▶ Set exercise
In the listing below, count the lines that contain the string "icon". Give only the number.

-- BEGIN Recorded data --

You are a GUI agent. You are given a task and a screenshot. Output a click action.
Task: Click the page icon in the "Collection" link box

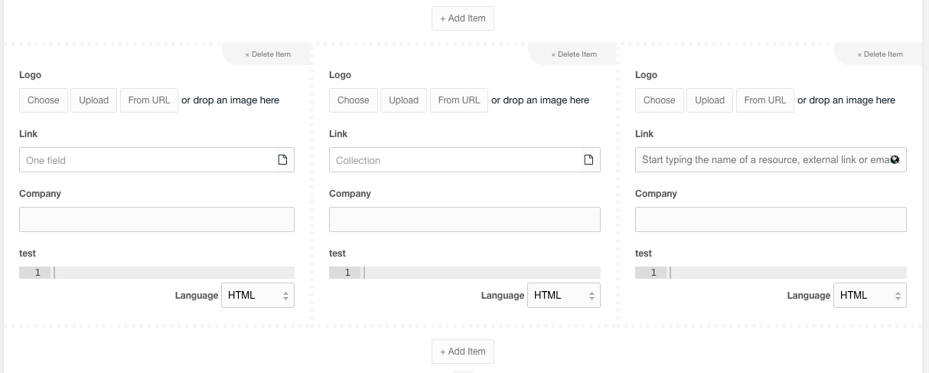point(588,160)
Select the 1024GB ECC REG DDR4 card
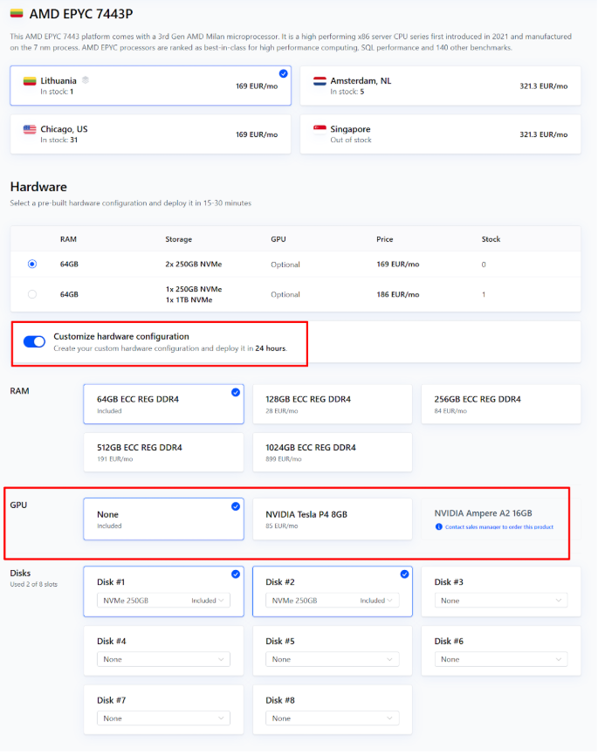Image resolution: width=598 pixels, height=756 pixels. 332,452
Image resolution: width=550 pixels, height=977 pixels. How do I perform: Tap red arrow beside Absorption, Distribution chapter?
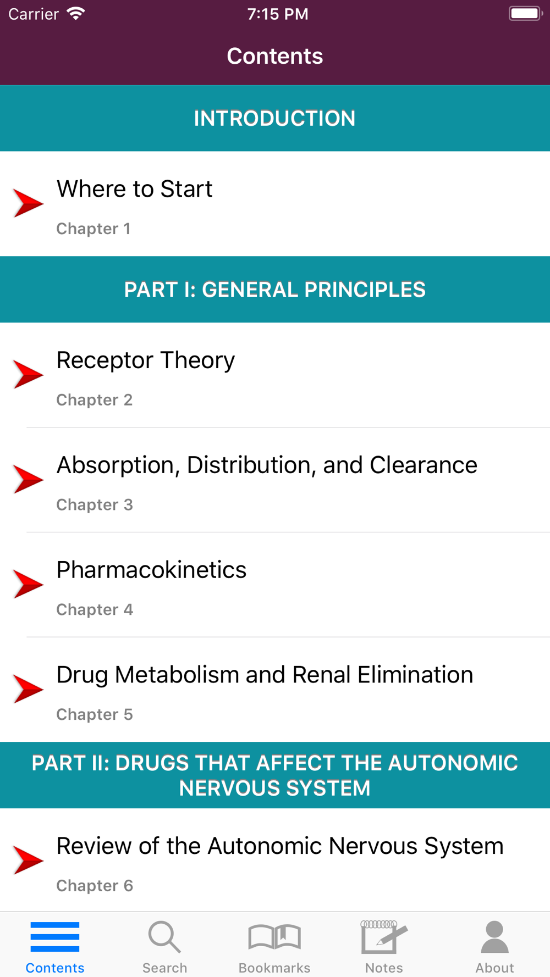[x=28, y=479]
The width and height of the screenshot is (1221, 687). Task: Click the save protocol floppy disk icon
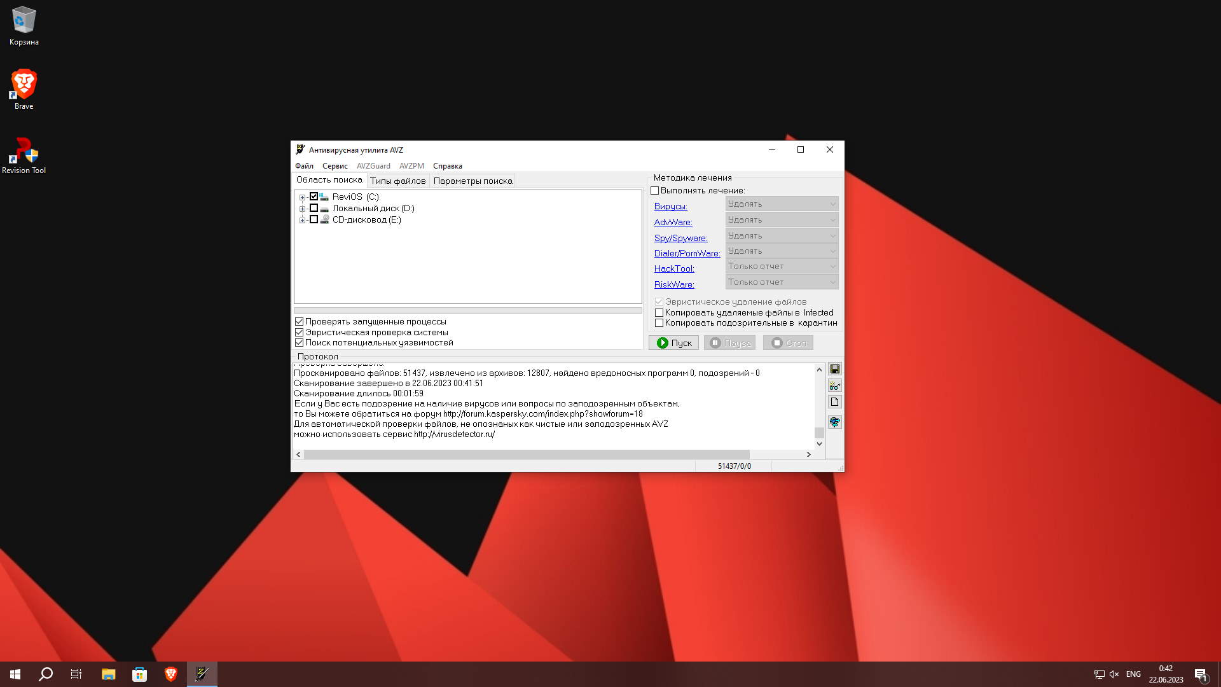(x=834, y=369)
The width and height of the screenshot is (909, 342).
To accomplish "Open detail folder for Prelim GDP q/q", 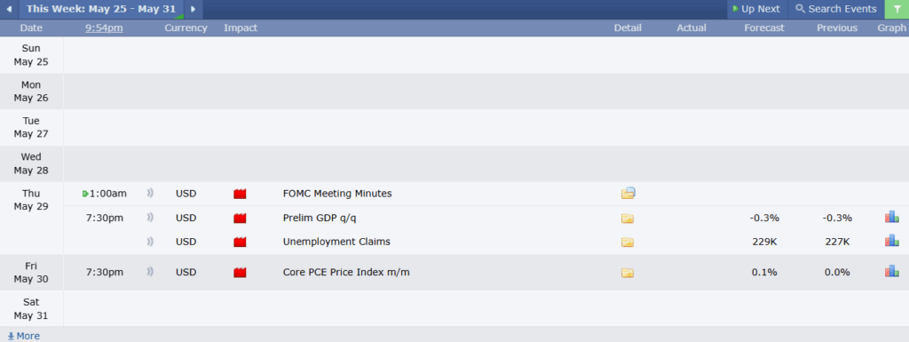I will [628, 219].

-- END Recorded data --

▶ Full response
2